Na União Europeia nem todos os países têm a sorte de possuírem uma Constituição moderna como a nossa, saída da Revolução de Abril e aprovada por unanimidade quase total (só o CDS votou contra) no Parlamento em 1976, reimplantando a Lei de Separação da Igreja do Estado no Artigo 41 §3. Na Polónia, por exemplo, o Povo continua a carregar o pesado jugo da Igreja em aliança com a Extrema-Direita no governo que restringe a liberdade de acção e de escolha dos polacos. 

O jornal Público de 8 de Fevereiro dá conta do grande número de crentes católicos que se afastam da Igreja pelo facto de, em Novembro de 2020, “os tribunais, com a ajuda do lobby dos bispos, decretarem a repressão ao aborto”. Mas o aborto é apenas uma parte do problema. Os cidadãos descontentes “manifestam sobretudo nas redes sociais, a crescente influência da Igreja Católica noutras áreas da vida”. 

Todos quantos estão a abandonar a Igreja expressam o descontentamento de a verem “ter cada vez mais influência na política, nos gastos do Estado, na Educação”. Quando o regime comunista foi derrubado em 1989, a Polónia contava com 90% de cidadãos no apoio à Igreja que tinha 32 milhões de fieis. Esse número desceu para menos de metade; são agora 41%. 

A Igreja faz propaganda eleitoral no decorrer das missas em favor do partido nacionalista no poder. A agência noticiosa Reuters contou 140 casos de promiscuidade entre política e Igreja nos últimos cinco anos, durante os quais se realizaram eleições. Lá, como cá, a Igreja considera o aborto um assassínio, o que motivou protestos com “dezenas de milhar de pessoas a bloquearem estradas e centros de cidades exibindo faixas com palavras de ordem como «Tirem os vossos rosários dos nossos ovários»”. 

A atitude da Igreja Católica polaca está a conduzir muitos fieis ao abandono do culto. Os nacionalismos políticos e as ditaduras eclesiásticas, quando juntos, são imensamente nefastos para os povos que têm a desgraça de viver sob tal regime. 

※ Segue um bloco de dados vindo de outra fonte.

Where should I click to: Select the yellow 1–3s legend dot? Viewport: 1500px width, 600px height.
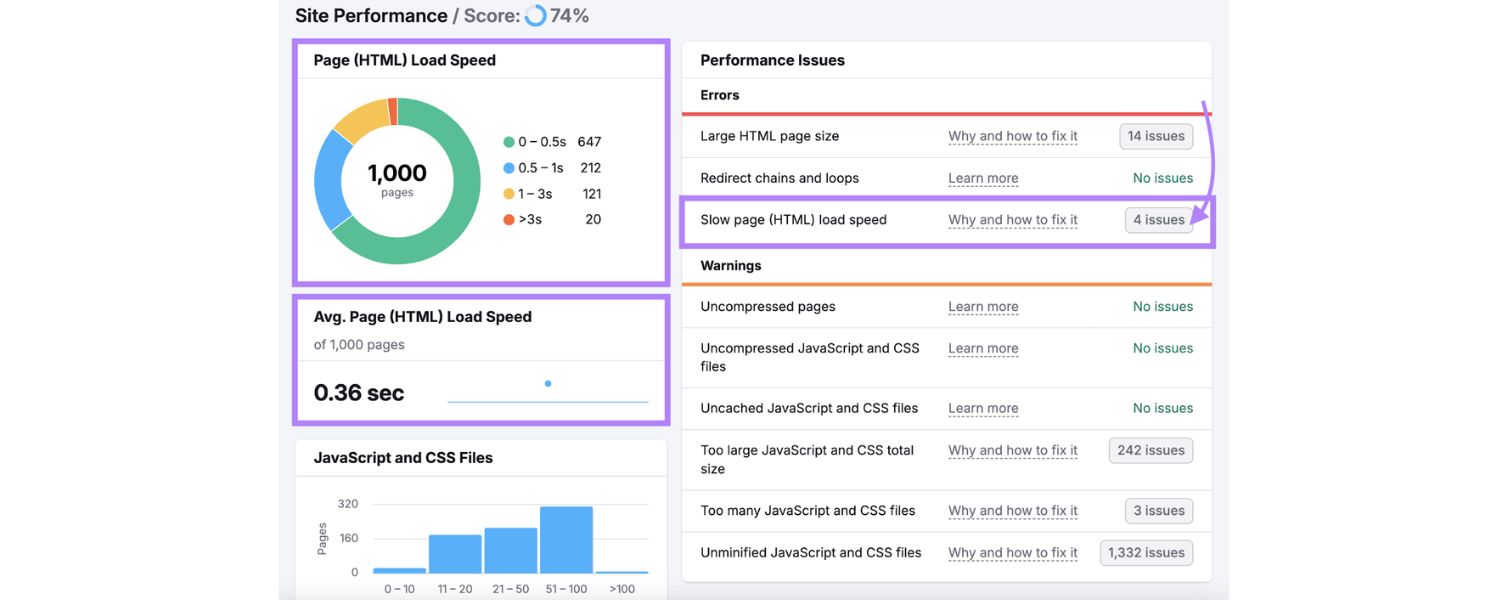[x=510, y=193]
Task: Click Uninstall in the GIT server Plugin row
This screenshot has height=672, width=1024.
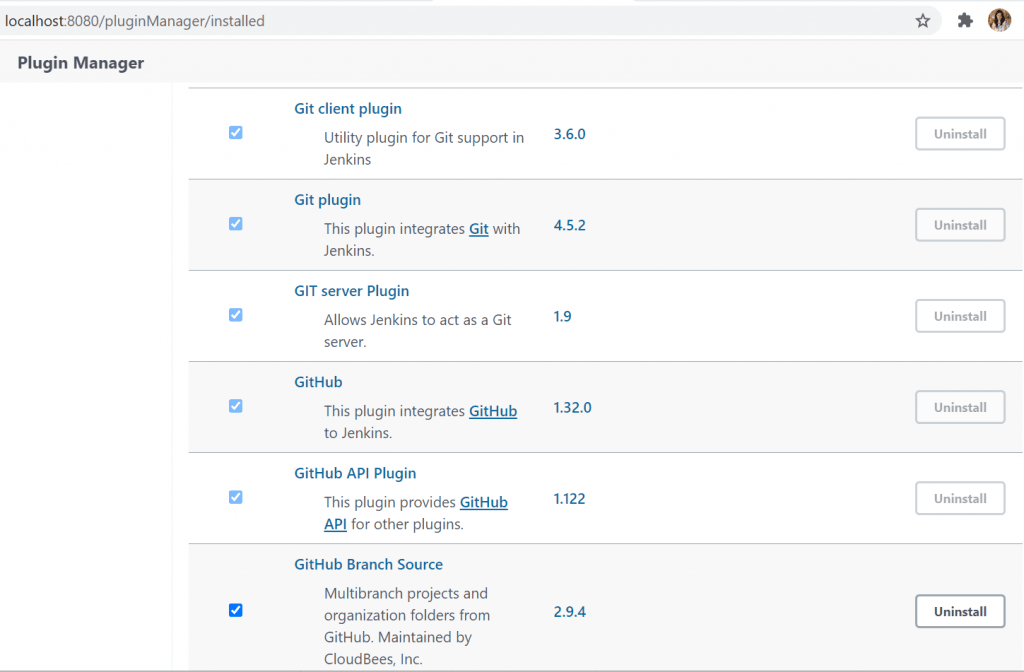Action: tap(959, 316)
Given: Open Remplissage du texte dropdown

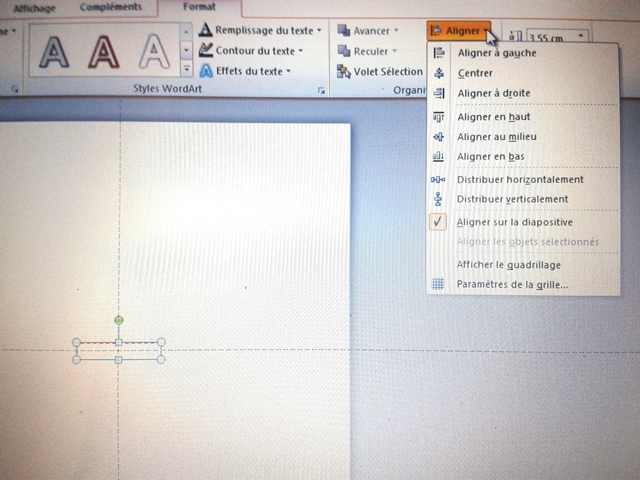Looking at the screenshot, I should 260,31.
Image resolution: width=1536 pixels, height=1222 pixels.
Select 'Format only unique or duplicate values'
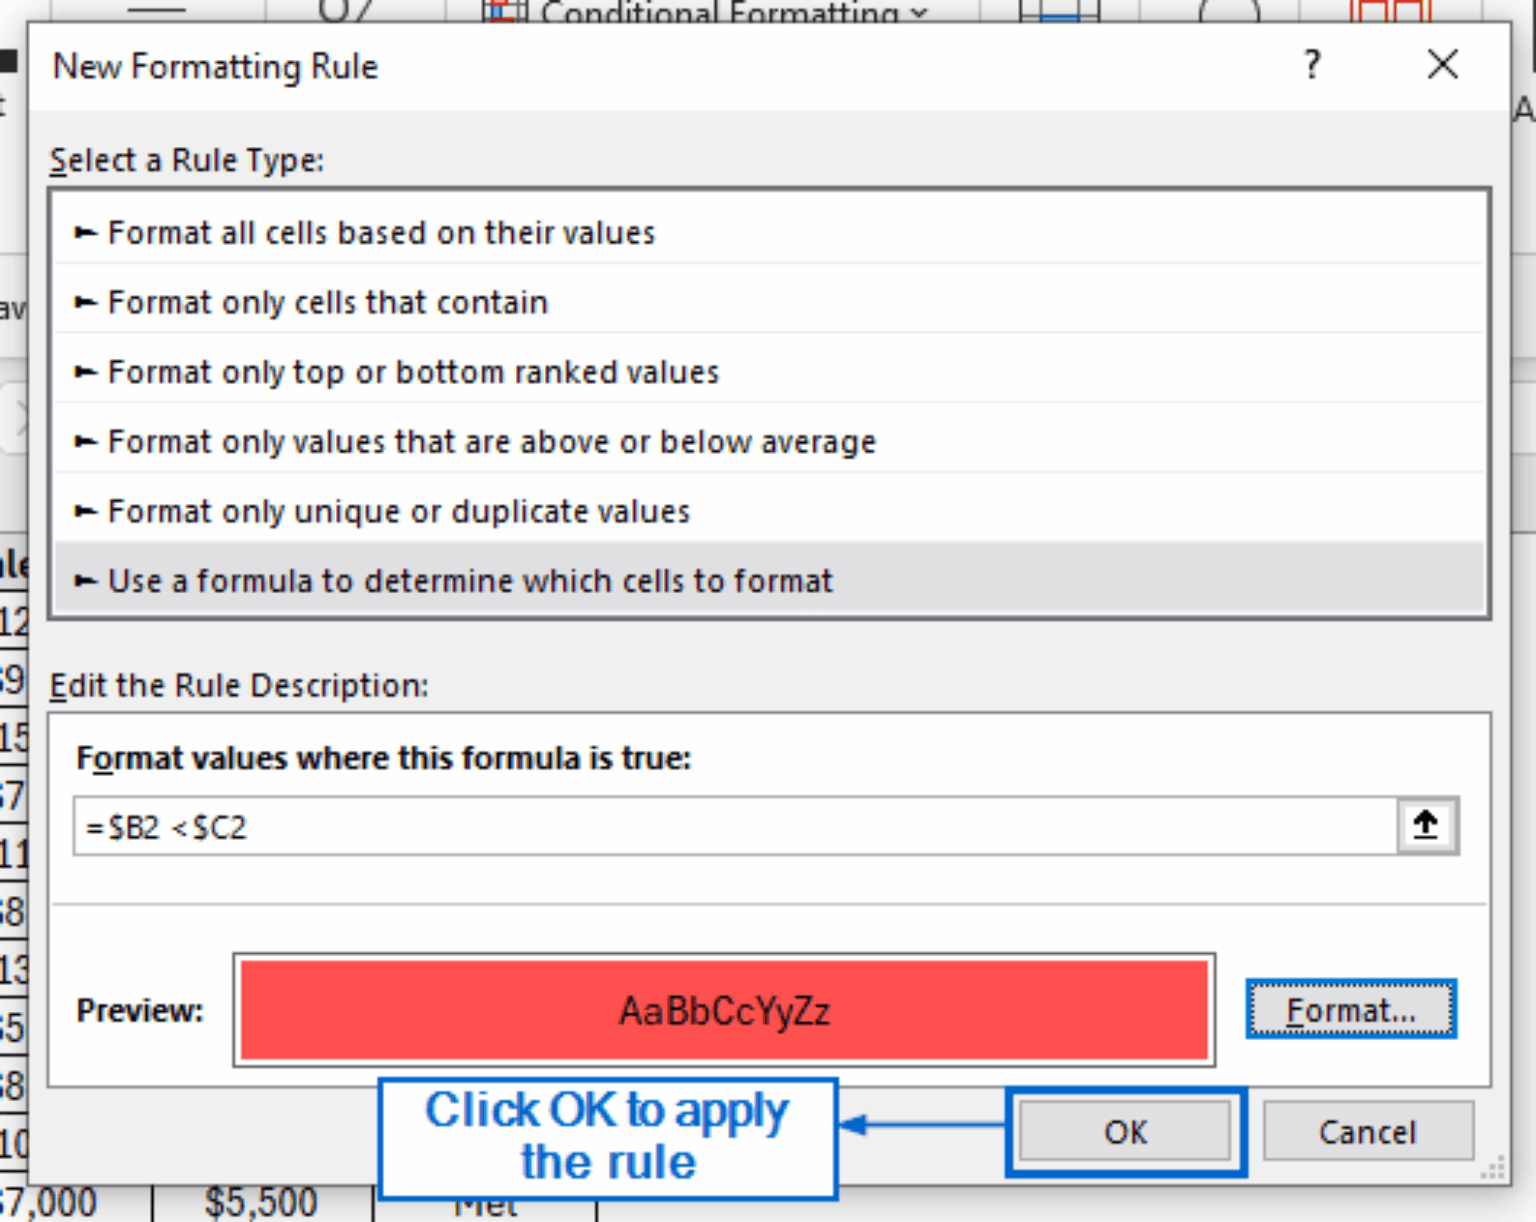click(398, 511)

Curiosamente, a activista feminina que a Reuters entrevistou, acaba por dizer que até a sua mãe, devota católica, apoia a luta da filha pela separação de poderes… mas preocupa-se com os rituais fúnebres. “A minha mãe não conhece nenhum funeral além do católico, e tem medo do novo”! 

É este medo que modela o sentimento religioso quando a fé é um travão ao raciocínio livre, transformando cada crente num autómato.